Saved data entries:
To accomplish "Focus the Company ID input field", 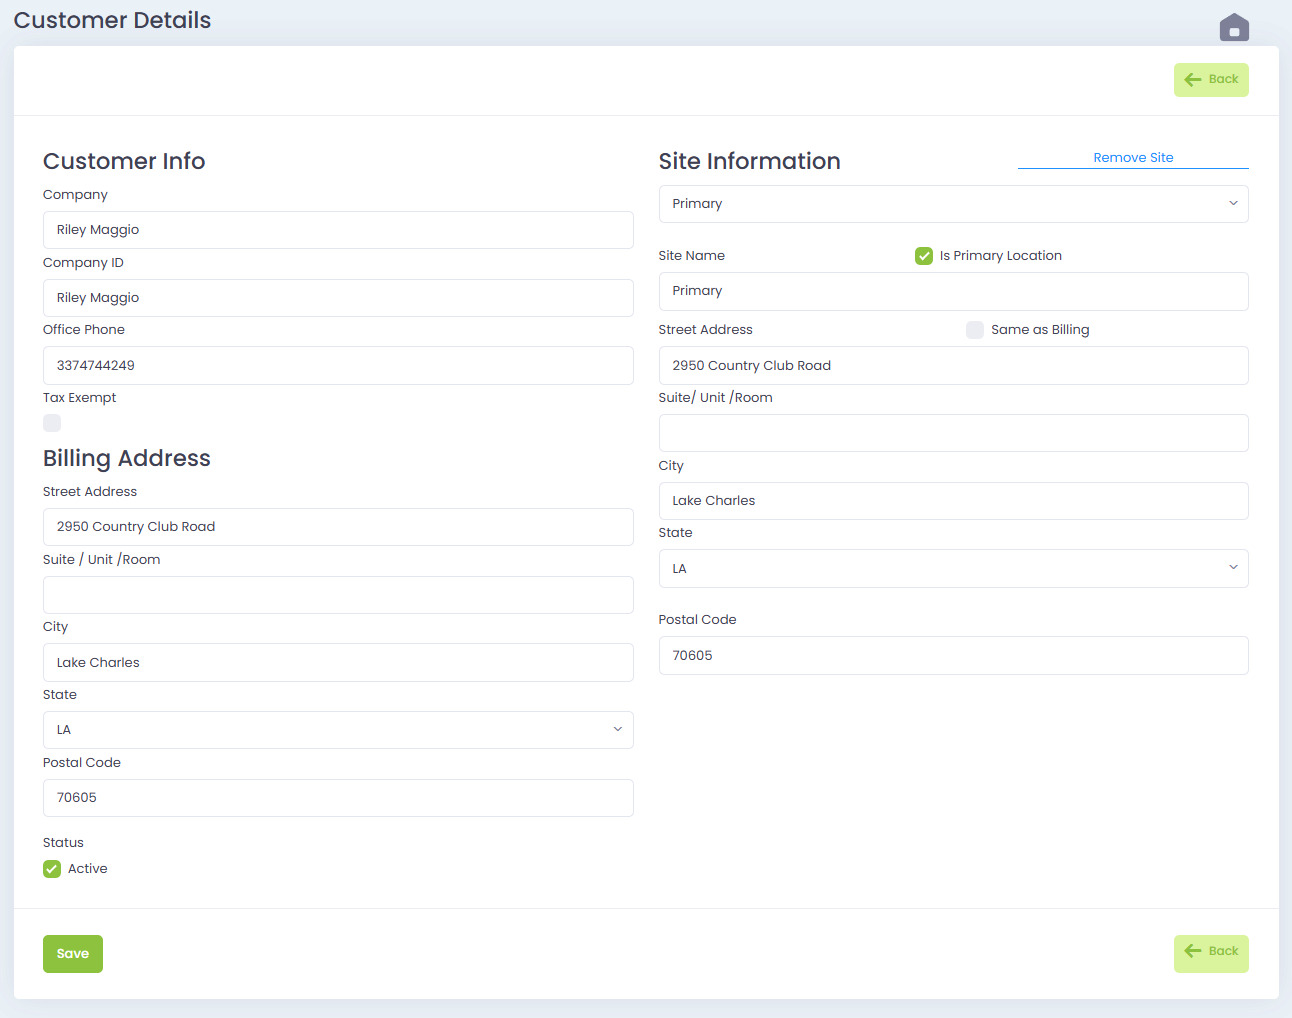I will [338, 298].
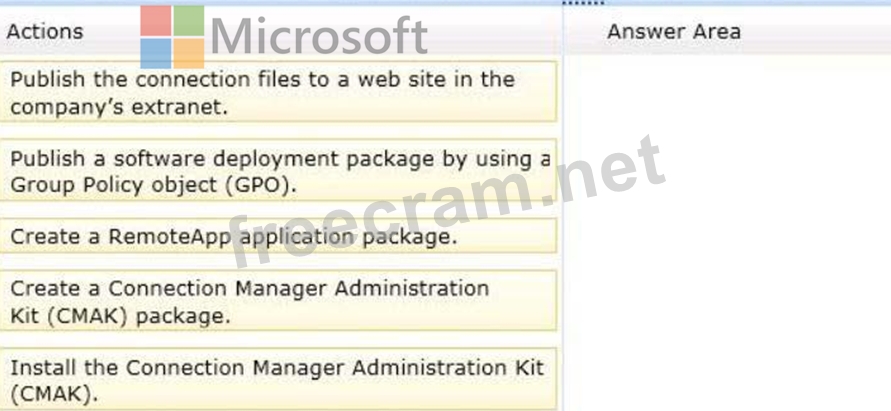Click the blue bar at the window top
This screenshot has width=891, height=411.
pyautogui.click(x=446, y=3)
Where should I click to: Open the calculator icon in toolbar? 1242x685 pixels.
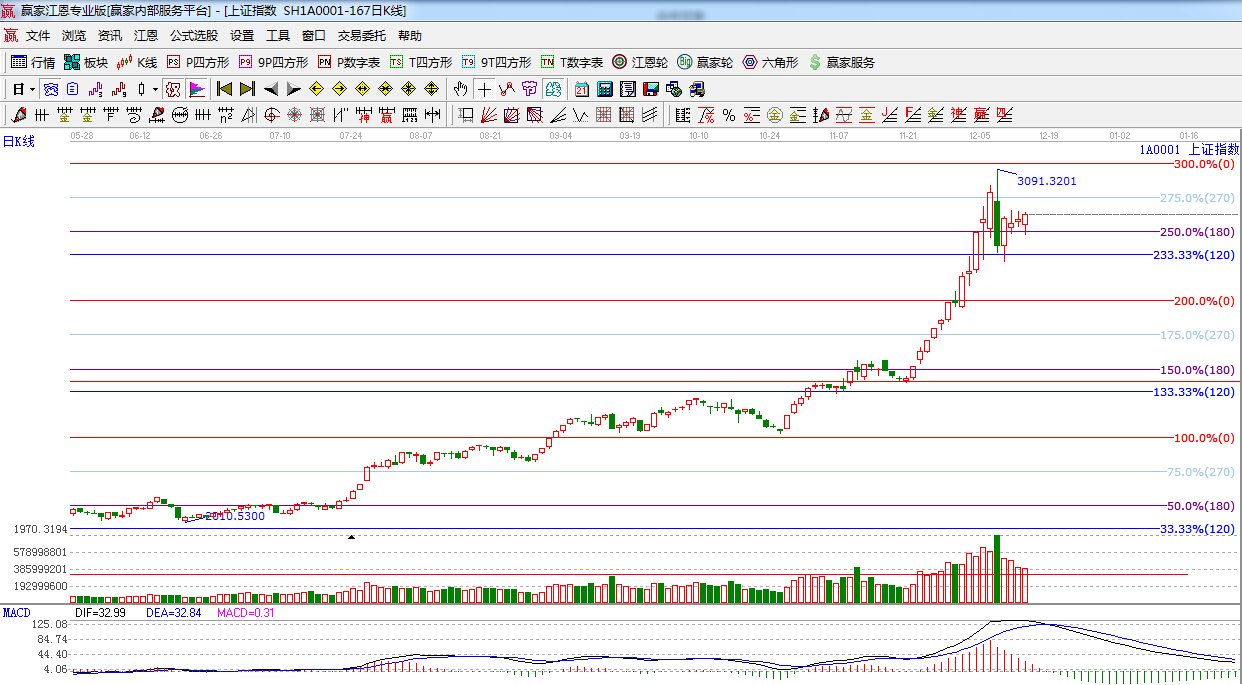604,89
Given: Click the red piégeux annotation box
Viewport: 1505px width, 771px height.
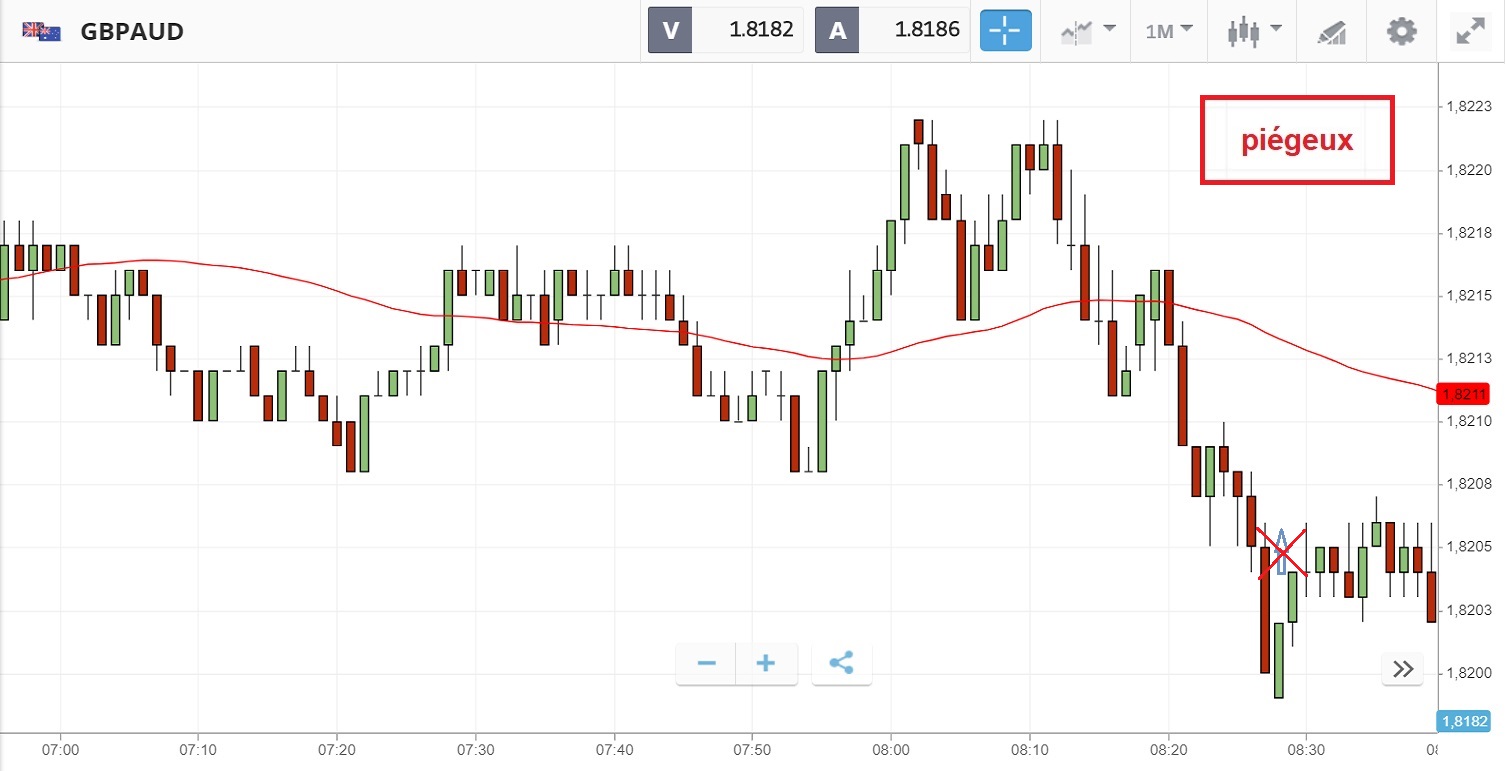Looking at the screenshot, I should pyautogui.click(x=1296, y=140).
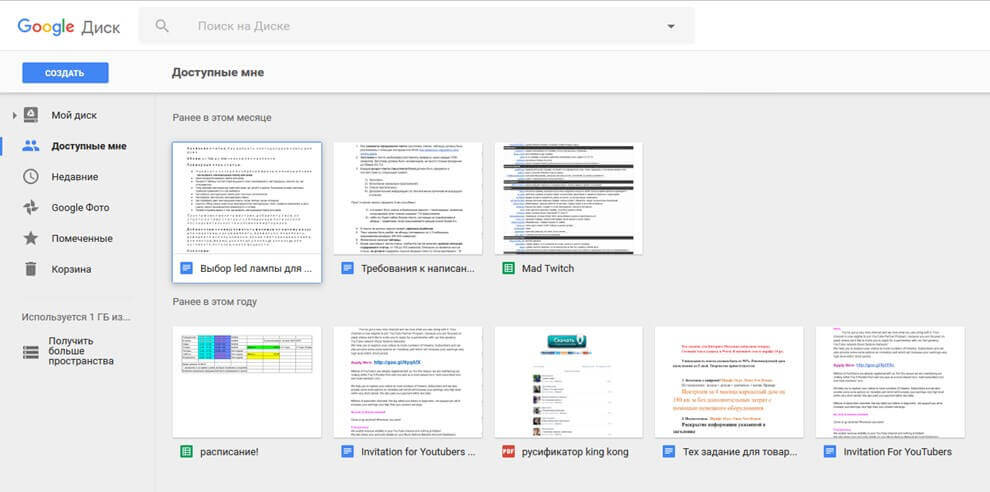Screen dimensions: 990x492
Task: Click the Помеченные star icon
Action: coord(31,238)
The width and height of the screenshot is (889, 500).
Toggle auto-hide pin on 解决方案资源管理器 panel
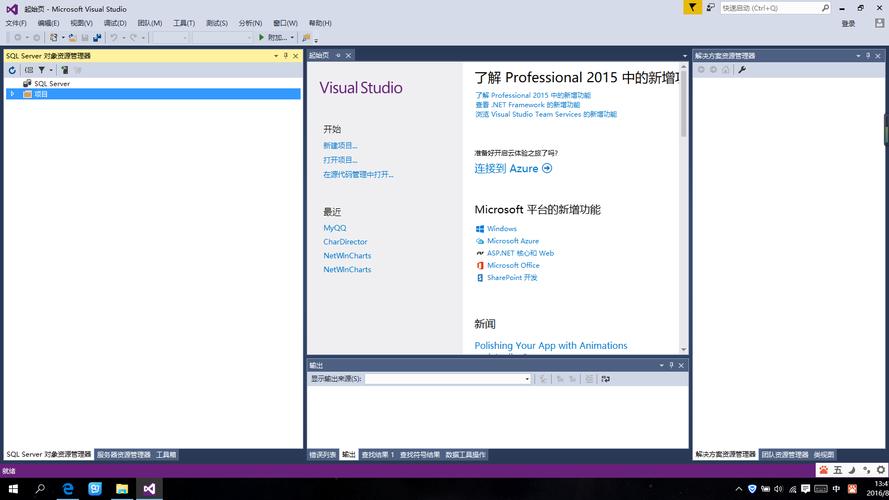tap(868, 56)
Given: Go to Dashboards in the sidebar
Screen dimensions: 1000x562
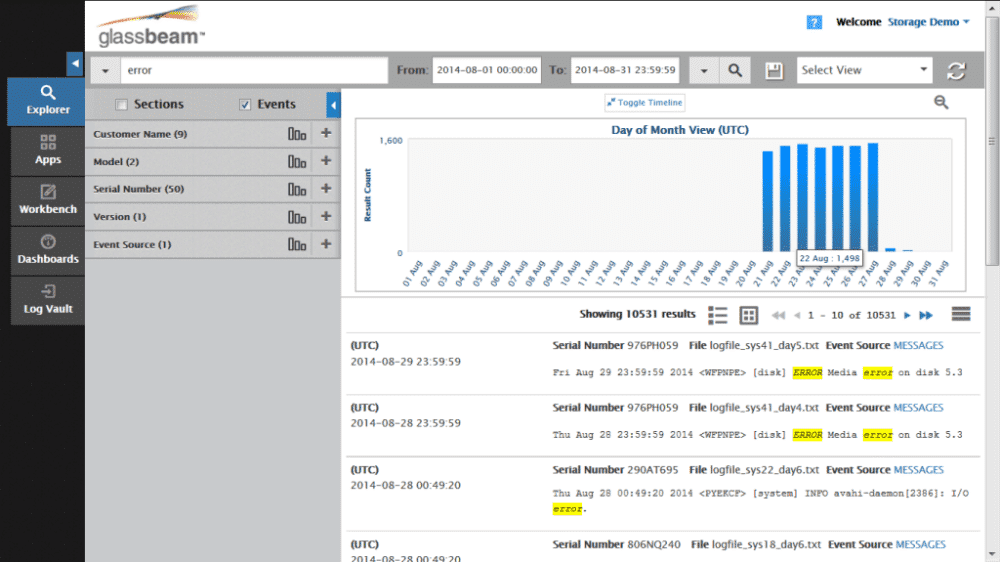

* **EXERCISE INSTRUCTIONS**:
The required output is the number of lines in the records that contain the word "Given", with nothing added.

* **TASK ANSWER**:
2